Task requirements — Output everything from the item containing "Where should I click to: Click the Luftdruck" down through the last item as a two-column CSV with the header instruction,click_point. Give one row per item, put its text and its answer each in a single quoted field with line breaks replaced by spaces, and leave out the pictures.

Records provided —

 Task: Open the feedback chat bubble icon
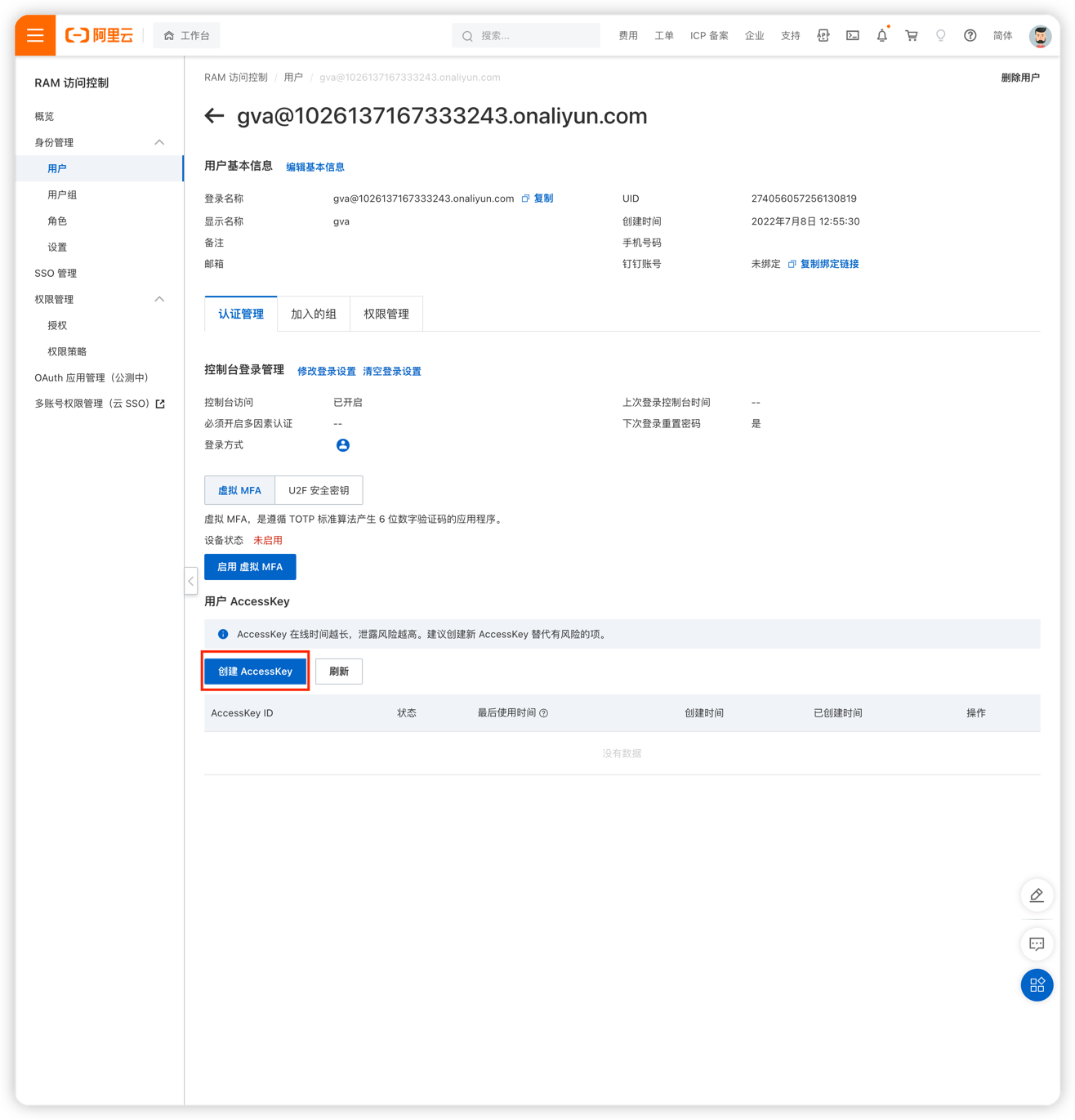tap(1037, 944)
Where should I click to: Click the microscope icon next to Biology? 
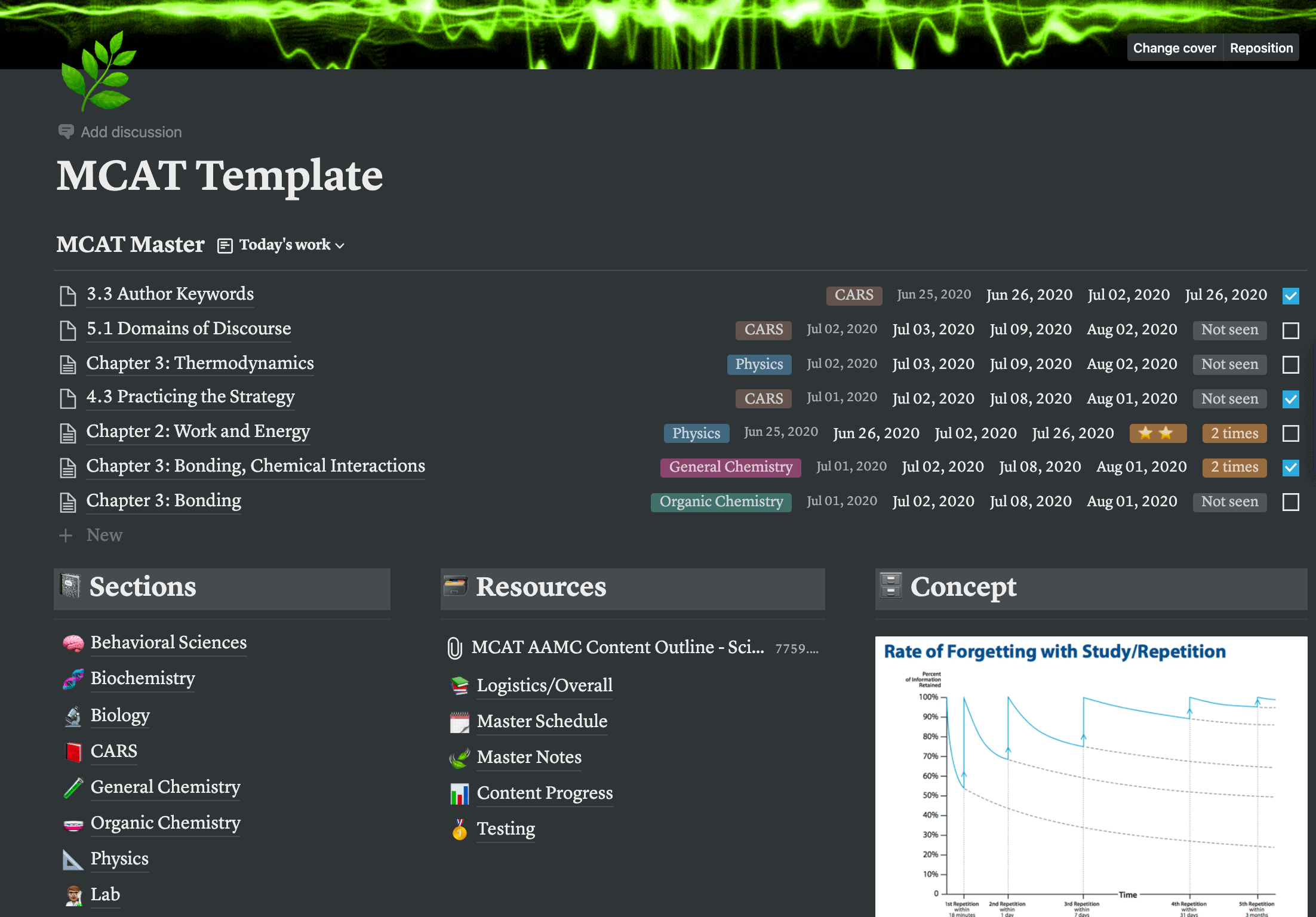73,716
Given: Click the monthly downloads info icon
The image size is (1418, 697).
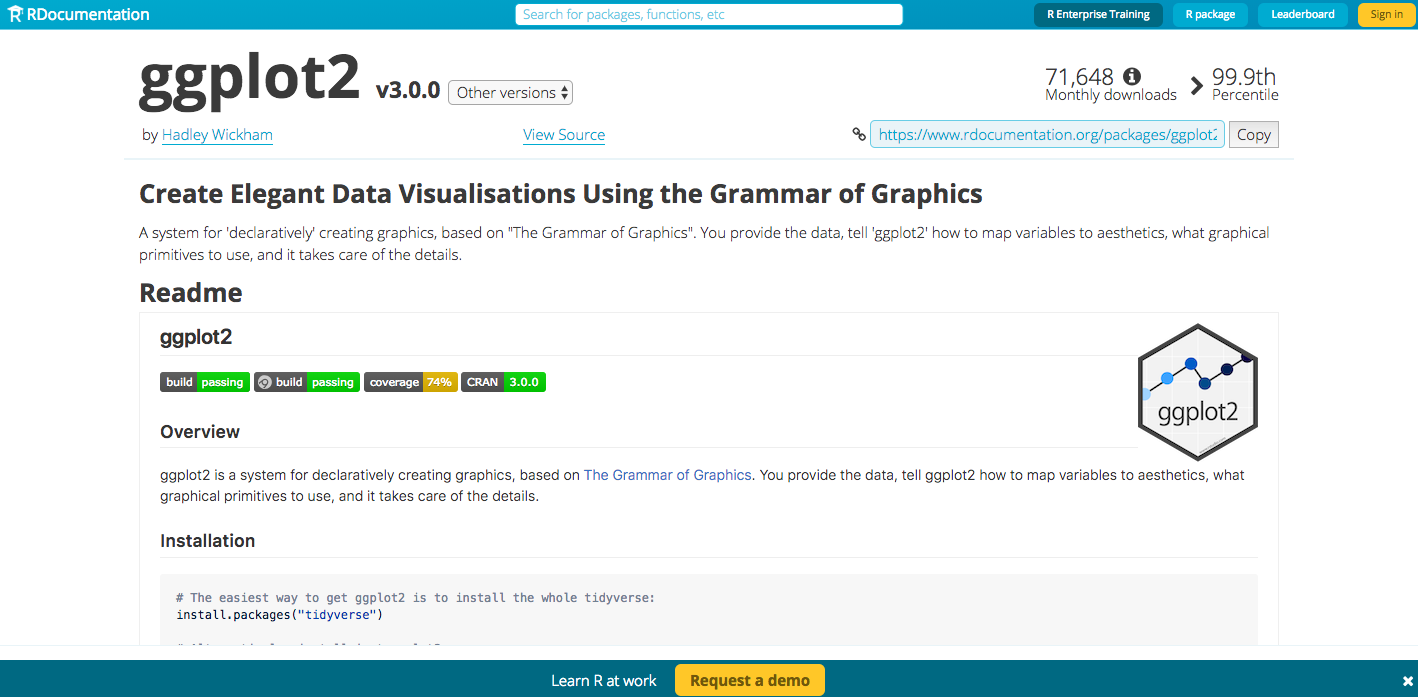Looking at the screenshot, I should (x=1132, y=76).
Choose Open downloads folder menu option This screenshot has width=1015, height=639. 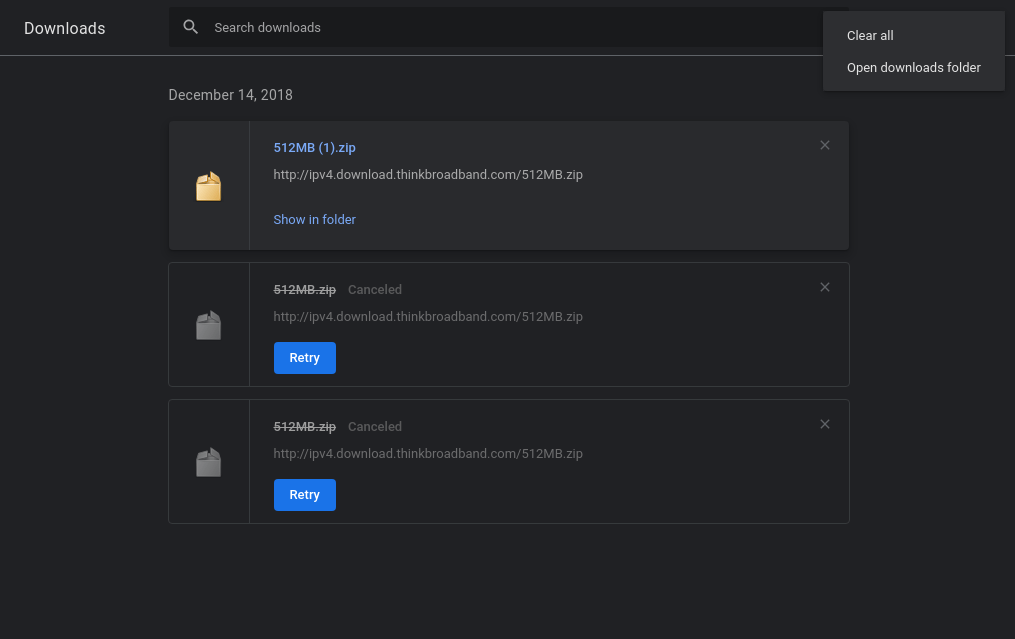(913, 68)
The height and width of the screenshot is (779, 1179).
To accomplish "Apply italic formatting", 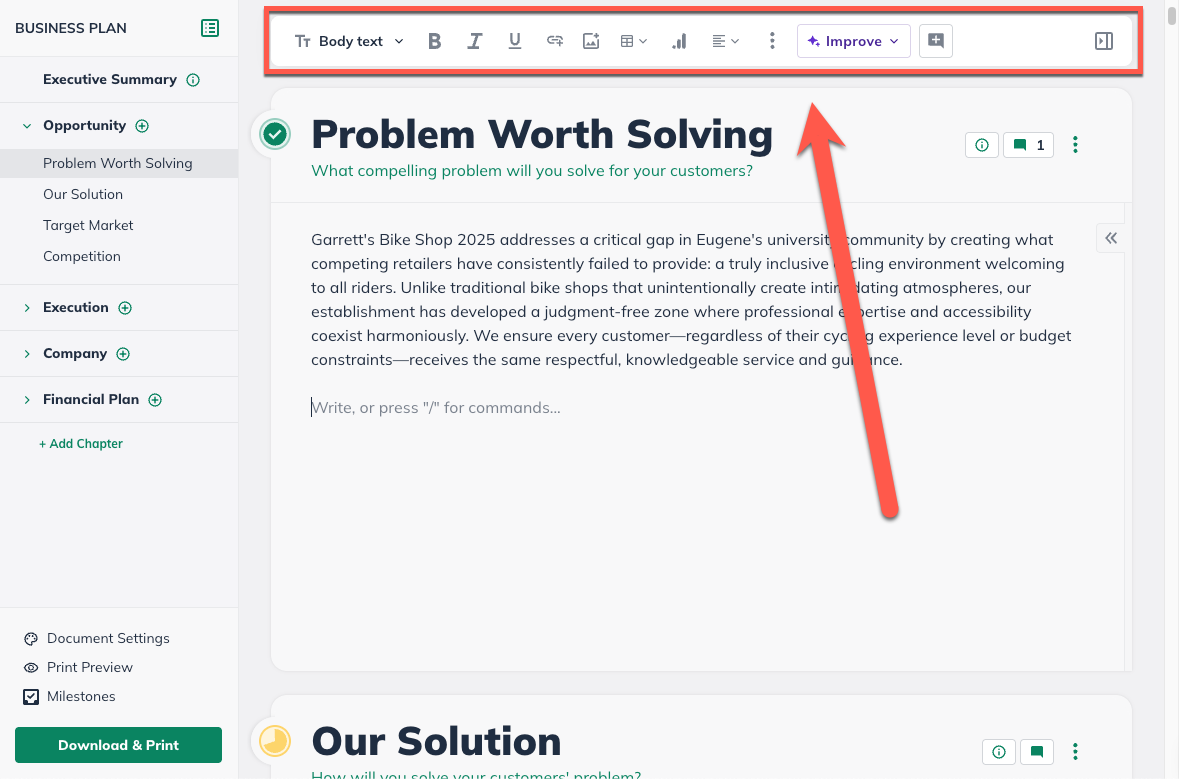I will pos(474,41).
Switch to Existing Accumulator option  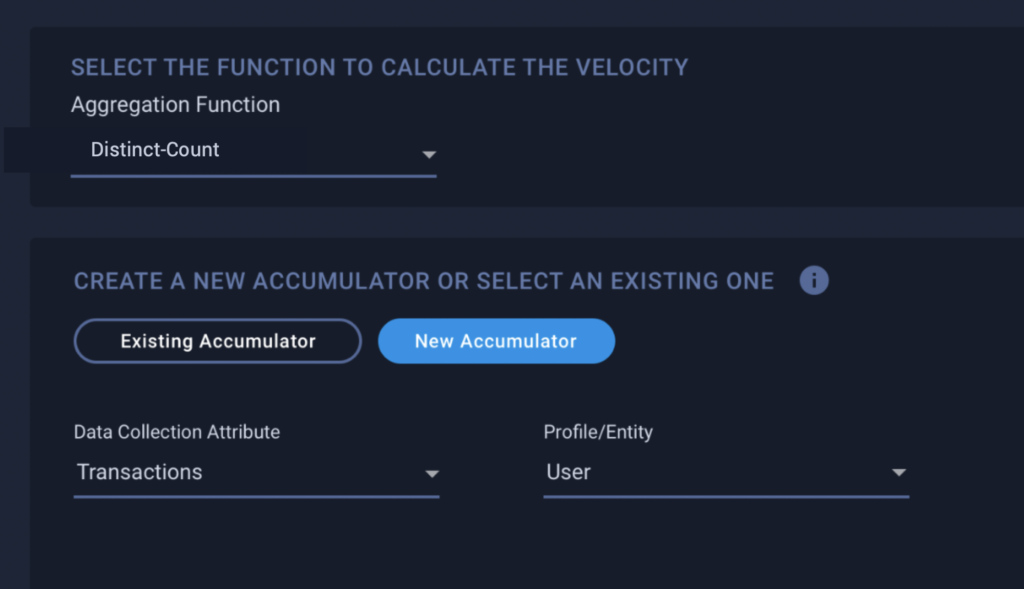217,341
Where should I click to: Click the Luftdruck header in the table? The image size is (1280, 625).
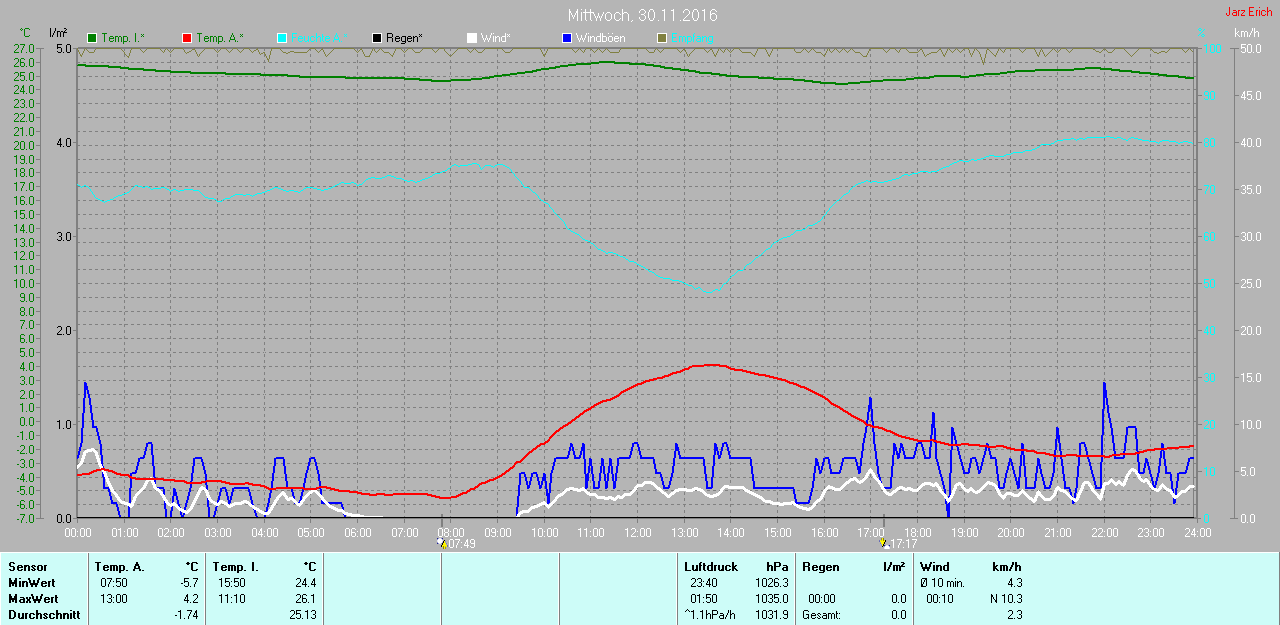(x=709, y=567)
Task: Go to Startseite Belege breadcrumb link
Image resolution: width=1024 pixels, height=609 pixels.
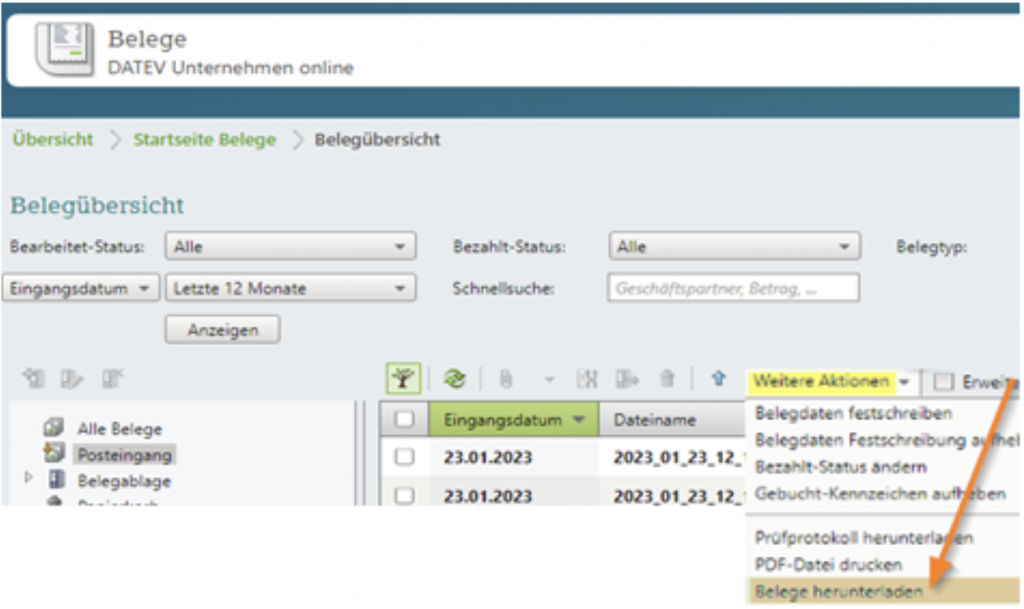Action: point(205,140)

Answer to the task —
instruction,click_point
"Where should I click to: Click the Luftdruck header in the table? The image size is (1280, 625).","(x=709, y=567)"
"Task: Go to Startseite Belege breadcrumb link Image resolution: width=1024 pixels, height=609 pixels.","Action: point(205,140)"